### DIRECTIONS
Return exactly the listing's lines, from its first line to the line holding "Given: Go to the 成长轨迹 tab", ends included.

### TASK MATERIAL
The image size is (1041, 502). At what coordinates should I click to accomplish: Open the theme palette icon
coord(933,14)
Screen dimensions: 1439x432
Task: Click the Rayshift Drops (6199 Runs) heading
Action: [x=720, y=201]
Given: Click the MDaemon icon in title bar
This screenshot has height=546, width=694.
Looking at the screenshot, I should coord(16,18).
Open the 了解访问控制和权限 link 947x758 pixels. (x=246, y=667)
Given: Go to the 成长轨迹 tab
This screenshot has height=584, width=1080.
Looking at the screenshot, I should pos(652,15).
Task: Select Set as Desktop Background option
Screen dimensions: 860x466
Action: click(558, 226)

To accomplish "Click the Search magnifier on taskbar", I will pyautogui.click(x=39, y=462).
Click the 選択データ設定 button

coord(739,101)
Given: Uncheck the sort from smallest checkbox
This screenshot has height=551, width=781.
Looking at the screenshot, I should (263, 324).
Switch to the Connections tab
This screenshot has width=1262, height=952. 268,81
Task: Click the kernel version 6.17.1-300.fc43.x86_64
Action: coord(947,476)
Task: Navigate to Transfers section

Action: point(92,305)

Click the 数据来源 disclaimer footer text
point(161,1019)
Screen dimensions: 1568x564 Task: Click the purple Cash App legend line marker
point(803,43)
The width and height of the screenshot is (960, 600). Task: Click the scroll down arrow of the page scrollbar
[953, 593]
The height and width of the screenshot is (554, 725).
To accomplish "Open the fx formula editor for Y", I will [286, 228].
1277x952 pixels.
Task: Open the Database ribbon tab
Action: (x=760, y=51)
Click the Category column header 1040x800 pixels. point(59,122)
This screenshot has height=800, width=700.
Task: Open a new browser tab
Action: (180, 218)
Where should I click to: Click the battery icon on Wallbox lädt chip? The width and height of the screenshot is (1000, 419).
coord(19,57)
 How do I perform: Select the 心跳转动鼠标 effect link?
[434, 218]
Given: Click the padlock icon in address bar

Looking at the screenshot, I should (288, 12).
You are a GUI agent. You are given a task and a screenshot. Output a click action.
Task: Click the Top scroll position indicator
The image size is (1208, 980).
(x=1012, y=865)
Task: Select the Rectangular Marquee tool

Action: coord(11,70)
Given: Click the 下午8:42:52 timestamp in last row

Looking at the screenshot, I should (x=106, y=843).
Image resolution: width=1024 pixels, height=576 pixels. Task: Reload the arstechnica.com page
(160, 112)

### SOLUTION TO THIS TASK
The image size is (1041, 502). At what coordinates should I click to accomplish: Open the theme palette icon
coord(933,14)
Screen dimensions: 1439x432
Task: Click the Rayshift Drops (6199 Runs) heading
Action: [x=720, y=201]
Given: Click the MDaemon icon in title bar
This screenshot has height=546, width=694.
Looking at the screenshot, I should coord(16,18).
Open the 了解访问控制和权限 link 947x758 pixels. (x=246, y=667)
Given: Go to the 成长轨迹 tab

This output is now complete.